# Page text
....

I bought an 1820’s farmhouse and one acre for $10,000.

In the middle of nowhere.

Sight unseen.

Ok, not $10,000.

$10,000 plus closing costs plus all back taxes.

How many years of back taxes? And how much was even one year of back taxes in central New York?

I didn’t ask. When I want something, fine details are not necessary. You will encounter this attitude of mine, many times.

The FINAL total for an ancient house on an acre in “The Middle of Nowhere”?

$13,000.

BARGAIN.

At the time, I was living in Pacific Palisades in a 2 +1 stucco hut built in the 1940’s. And, I was paying $27,600 per year (an unheard of bargain at that time, and, I hear, a miracle these days). To even imagine buying it was impossible for my brain.

My designer’s salary (hefty as it was in retrospect) was in no way amenable to even purchase the land below it, worth close to a million dollars alone.

I just could not “The Secret” my way into the millions that I would have needed—my brain was not cut out for those gymnastics.

But, pay $13,000 for a house and an acre in the middle of “God Knows Where”? Now, that I could do.

So, I did.

We closed on April Fools Day, 2011. An interesting choice of days, no?

Next, I booked a flight from Los Angeles to Albany (with a layover in a flyover) on Mother’s Day weekend, 2011. The plan was to stay with my brand new neighbor and somewhat friend, Jim, in his 1890’s farmhouse next door to my 1820’s farmhouse.

My house was unlivable, having been torn to pieces by the squatters that had lived there for years (until the April 1 deadline that the seller had given them to decamp…or die in the house by fire…) and by the cruel weather of central New York.

....

# Problem requirements
Proceed with the story of the $13,000 farmhouse in central New York, starting after its final sentence. The material that comes next has no connection to the farmhouse story.

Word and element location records
....

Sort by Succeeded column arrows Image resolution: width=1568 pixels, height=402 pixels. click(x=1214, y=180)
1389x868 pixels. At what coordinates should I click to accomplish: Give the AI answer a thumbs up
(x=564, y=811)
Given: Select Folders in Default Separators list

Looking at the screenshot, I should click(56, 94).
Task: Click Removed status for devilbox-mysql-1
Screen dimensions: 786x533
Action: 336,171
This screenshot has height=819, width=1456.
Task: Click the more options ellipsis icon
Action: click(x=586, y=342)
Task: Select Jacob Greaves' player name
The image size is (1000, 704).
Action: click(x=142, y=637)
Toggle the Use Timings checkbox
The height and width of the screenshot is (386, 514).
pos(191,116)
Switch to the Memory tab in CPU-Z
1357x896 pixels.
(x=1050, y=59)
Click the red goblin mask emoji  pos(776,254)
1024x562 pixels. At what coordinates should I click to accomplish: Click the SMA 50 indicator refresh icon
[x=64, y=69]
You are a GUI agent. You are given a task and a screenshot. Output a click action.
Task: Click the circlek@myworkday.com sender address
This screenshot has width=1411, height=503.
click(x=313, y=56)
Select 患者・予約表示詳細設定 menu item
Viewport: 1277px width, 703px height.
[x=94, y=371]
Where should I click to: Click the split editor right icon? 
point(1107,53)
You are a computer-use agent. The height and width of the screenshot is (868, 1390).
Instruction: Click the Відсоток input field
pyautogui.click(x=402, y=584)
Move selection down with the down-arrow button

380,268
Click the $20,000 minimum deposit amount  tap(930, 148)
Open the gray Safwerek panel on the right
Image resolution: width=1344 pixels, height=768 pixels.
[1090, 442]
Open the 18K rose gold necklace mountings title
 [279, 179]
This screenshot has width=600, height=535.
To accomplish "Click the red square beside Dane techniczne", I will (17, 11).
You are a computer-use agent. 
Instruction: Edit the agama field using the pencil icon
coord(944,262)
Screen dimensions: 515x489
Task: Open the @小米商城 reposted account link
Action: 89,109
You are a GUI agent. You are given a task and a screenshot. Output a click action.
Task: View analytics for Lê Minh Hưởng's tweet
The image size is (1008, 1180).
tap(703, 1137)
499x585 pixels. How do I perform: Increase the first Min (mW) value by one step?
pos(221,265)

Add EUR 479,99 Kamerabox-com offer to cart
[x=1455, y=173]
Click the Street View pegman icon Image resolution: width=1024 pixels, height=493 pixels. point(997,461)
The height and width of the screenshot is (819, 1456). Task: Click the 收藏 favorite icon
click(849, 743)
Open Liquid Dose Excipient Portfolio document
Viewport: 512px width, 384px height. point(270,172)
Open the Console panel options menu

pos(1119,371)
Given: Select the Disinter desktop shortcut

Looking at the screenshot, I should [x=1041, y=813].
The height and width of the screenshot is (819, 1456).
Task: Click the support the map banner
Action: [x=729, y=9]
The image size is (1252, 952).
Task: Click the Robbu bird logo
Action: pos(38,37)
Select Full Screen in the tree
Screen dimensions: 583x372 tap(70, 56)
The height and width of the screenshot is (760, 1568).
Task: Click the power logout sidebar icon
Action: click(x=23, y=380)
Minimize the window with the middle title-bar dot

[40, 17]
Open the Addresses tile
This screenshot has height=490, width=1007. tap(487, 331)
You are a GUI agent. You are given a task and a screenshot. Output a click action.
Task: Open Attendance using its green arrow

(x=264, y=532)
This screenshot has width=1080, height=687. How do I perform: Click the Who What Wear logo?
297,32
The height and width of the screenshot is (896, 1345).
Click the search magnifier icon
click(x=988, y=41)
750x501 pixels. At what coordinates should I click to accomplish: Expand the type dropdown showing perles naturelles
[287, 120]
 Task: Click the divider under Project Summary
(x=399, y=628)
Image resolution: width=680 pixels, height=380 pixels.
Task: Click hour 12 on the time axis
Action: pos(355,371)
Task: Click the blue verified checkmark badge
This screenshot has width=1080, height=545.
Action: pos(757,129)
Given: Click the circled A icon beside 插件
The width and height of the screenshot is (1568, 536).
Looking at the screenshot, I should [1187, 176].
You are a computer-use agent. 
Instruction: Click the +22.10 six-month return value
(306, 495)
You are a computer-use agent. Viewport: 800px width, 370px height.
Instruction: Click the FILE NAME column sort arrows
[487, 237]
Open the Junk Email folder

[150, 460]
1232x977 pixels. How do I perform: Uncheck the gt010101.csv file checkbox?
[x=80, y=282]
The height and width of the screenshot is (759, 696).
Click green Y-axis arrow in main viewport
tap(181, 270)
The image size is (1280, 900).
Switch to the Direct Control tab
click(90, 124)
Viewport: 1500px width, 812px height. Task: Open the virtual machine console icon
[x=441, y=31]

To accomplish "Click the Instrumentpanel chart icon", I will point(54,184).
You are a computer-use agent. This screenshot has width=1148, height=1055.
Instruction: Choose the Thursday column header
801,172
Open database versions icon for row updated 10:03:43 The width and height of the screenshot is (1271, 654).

....

# The answer
 

Jim said it could still snow, so I packed my heaviest coat (a thigh-grazing, heavy, leather bomber jacket that I bought in Switzerland as a fashion statement, that was, in all seasons, inappropriate for LA), a pair of fingerless gloves (who has fingered gloves in LA?), a matching knit cap, my cowboy boots (bought at a Boot Barn in homage to the Americana music that I so love), two pairs of “jeggings”, some over-the-knee socks, a semi-wintery scarf, one flannel shirt, and a thin mock-turtleneck.

From LAX to ALB, I took iPhone photos of the left plane wing and the scenery beneath it—from desert to canyons to mountains to gold patch-work farmlands to green patchwork and, finally, to hills covered by forests and outlined by rivers.

We landed just as a spectacular east coast sunset lit the sky. By the time we arrived at the gate, night fell like a dark-out curtain. Boom. Just like that.

The car rental guy at ALB (a lovely, tiny airport, manageable in the way that LAX is not) offered to add GPS, for a slight fee.

“Nah, I have an iPhone and an iPad and Google maps, I’ll be ok,” I smiled.

He raised an eyebrow.

“You got it,” he said, handing me the keys.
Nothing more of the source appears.